» TASK PROMPT
According to the profile of Jesse Rodin below, what is the name of the ensemble he directs?

Jesse Rodin strives to make contact with lived musical experiences of the Renaissance. Immersing himself in the original sources, he sings from choirbooks, memorizes melodies and their texts, and recreates performances held at weddings, liturgical ceremonies, and feasts. As Director of the Josquin Research Project (josquin.stanford.edu), he uses digital tools to explore a large musical corpus. As Director of the ensemble Cut Circle (cutcircle.org), he works with world-class singers to animate Renaissance music.

Rodin is the recipient of awards and fellowships from the Guggenheim Foundation; the Université Libre de Bruxelles; the American Council of Learned Societies; the American Society of Composers, Authors, and Publishers; the Harvard University Center for Italian Renaissance Studies; and the American Musicological Society. For his work with Cut Circle he has received the Prix Olivier Messiaen, the Noah Greenberg Award, Editor’s Choice (Gramophone), and a Diapason d’Or.

» GIVEN DATA

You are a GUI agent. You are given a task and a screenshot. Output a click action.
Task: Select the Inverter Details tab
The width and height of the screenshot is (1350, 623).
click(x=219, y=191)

--

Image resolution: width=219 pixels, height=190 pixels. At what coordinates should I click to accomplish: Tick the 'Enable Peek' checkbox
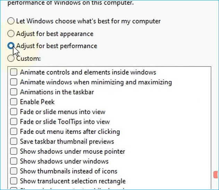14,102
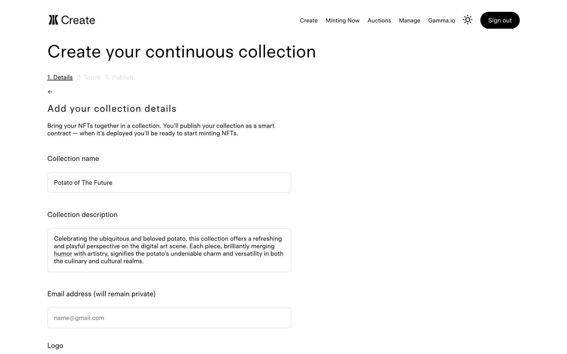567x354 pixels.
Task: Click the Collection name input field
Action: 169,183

* * *

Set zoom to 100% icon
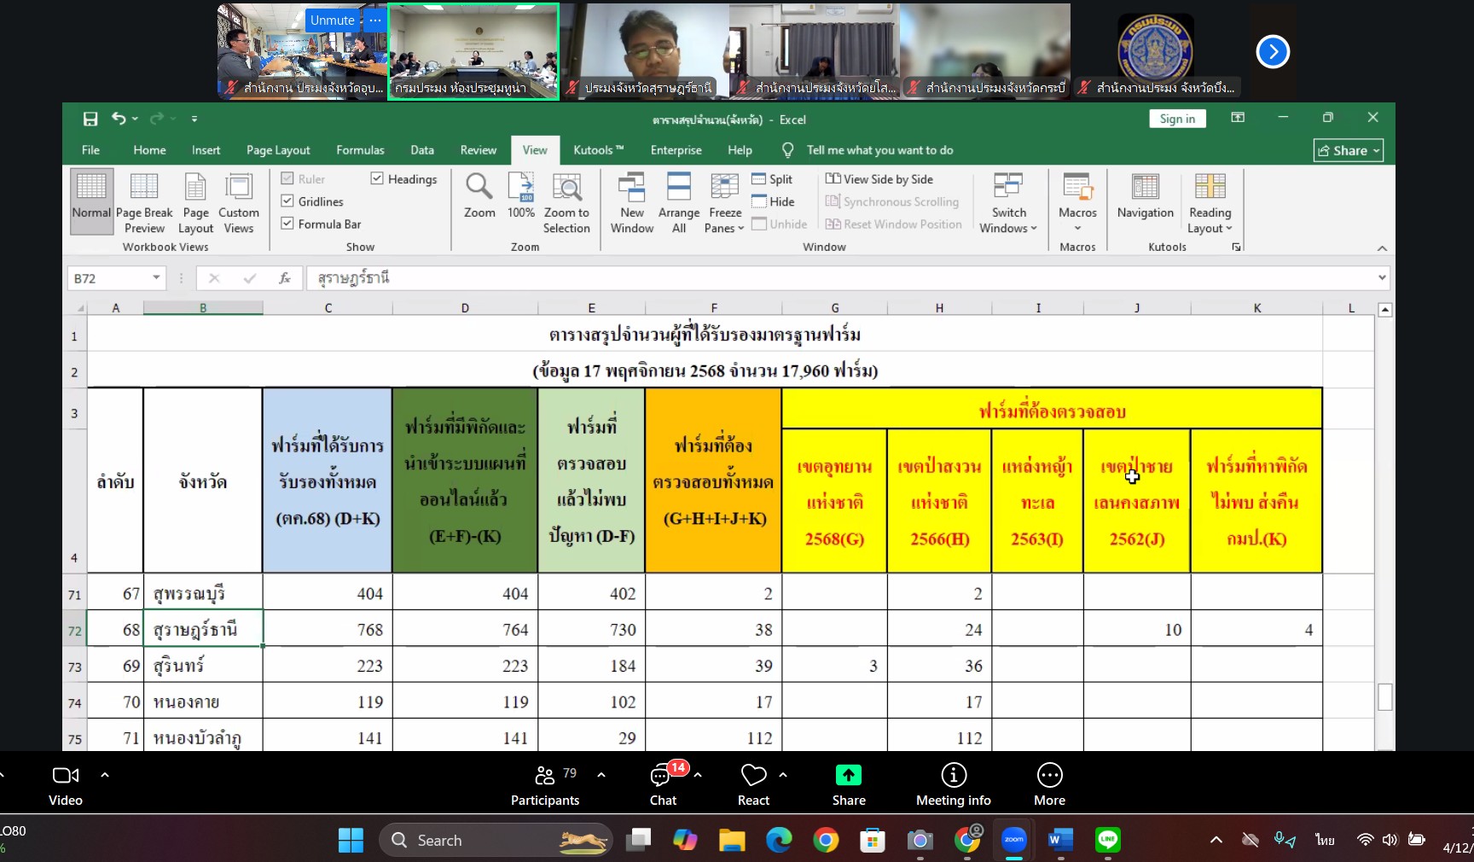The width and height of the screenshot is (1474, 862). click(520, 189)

» ANSWER FOR THE TASK
Cut Circle